● Requirements
1) List the cast members the Junior Bonner review names.
2) Please reproduce the records word for word, from the line containing "Select the 'friend' candidate chip" down to the end of the records, including both ends.

Saturday, 25 April 2026

Junior Bonner (1972 Sam Peckinpah)

Am I right in saying that in this Arizona set film featuring big crowd scenes I saw not one black face? It seemed like it. Which is quite shocking. Also weren’t a high proportion of the original cowboys black? I should pay more attention next time.

But yes, this is good. McQueen is the aging rodeo star whose dad Robert Preston is still riding too, and going from one money-making venture to another, well distanced from former wife Ida Lupino; brother Joe Don Baker is making millions in real estate. McQueen circles the family warily and knowingly in the first of his two collaborations with Peckinpah. Ben Johnson is the promoter.

And he partakes in a rodeo that's come to his home town, anxious to get the better of a particularly viscous bull. Peckinpah and editors Frank Santillo and Robert Wolfe and DP Lucien Ballard make the most of intercutting action with lots and lots of footage of spectators, and in using editing on zooms interestingly. The occasional split screen is not as successful (I don't think it's ever been used that well).

● Entries on where items appear
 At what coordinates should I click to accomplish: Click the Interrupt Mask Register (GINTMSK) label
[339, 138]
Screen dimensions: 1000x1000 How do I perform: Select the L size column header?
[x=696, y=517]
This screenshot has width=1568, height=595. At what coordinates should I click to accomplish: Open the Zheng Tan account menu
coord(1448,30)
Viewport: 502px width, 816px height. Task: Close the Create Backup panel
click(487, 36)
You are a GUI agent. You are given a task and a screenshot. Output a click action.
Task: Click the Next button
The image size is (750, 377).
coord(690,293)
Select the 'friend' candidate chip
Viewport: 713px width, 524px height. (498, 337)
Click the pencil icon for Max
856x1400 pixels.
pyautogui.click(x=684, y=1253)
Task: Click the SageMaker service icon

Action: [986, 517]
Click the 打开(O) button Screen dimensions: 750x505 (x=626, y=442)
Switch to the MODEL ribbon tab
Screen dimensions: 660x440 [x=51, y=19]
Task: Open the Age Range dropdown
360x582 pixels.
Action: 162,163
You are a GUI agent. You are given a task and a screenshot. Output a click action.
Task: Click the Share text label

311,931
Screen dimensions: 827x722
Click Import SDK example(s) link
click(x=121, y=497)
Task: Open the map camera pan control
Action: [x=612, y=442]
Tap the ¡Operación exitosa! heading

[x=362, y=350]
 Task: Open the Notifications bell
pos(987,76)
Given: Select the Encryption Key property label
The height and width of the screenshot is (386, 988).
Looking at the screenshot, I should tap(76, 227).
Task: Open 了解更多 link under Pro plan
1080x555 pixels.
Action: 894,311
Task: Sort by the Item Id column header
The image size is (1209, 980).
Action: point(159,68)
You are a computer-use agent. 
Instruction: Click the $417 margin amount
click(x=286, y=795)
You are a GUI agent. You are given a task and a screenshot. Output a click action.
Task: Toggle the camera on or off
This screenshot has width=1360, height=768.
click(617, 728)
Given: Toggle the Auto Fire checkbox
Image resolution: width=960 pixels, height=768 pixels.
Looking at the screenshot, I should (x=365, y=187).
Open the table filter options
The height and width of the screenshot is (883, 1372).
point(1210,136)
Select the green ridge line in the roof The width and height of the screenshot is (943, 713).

● Answers to each task
1) McQueen, Robert Preston, Ida Lupino, Joe Don Baker, Ben Johnson

2)
Select the 'friend' candidate chip
Viewport: 713px width, 524px height. (498, 337)
Click the pencil icon for Max
856x1400 pixels.
pyautogui.click(x=684, y=1253)
Task: Click the SageMaker service icon

Action: [986, 517]
Click the 打开(O) button Screen dimensions: 750x505 (x=626, y=442)
Switch to the MODEL ribbon tab
Screen dimensions: 660x440 [x=51, y=19]
Task: Open the Age Range dropdown
360x582 pixels.
Action: 162,163
You are a GUI agent. You are given a task and a screenshot. Output a click action.
Task: Click the Share text label

311,931
Screen dimensions: 827x722
Click Import SDK example(s) link
click(x=121, y=497)
Task: Open the map camera pan control
Action: [x=612, y=442]
Tap the ¡Operación exitosa! heading

[x=362, y=350]
 Task: Open the Notifications bell
pos(987,76)
Given: Select the Encryption Key property label
The height and width of the screenshot is (386, 988).
Looking at the screenshot, I should tap(76, 227).
Task: Open 了解更多 link under Pro plan
1080x555 pixels.
Action: 894,311
Task: Sort by the Item Id column header
The image size is (1209, 980).
Action: point(159,68)
You are a computer-use agent. 
Instruction: Click the $417 margin amount
click(x=286, y=795)
You are a GUI agent. You are given a task and a screenshot. Output a click action.
Task: Toggle the camera on or off
This screenshot has width=1360, height=768.
click(617, 728)
Given: Toggle the Auto Fire checkbox
Image resolution: width=960 pixels, height=768 pixels.
Looking at the screenshot, I should (x=365, y=187).
Open the table filter options
The height and width of the screenshot is (883, 1372).
point(1210,136)
Select the green ridge line in the roof The width and height of the screenshot is (943, 713).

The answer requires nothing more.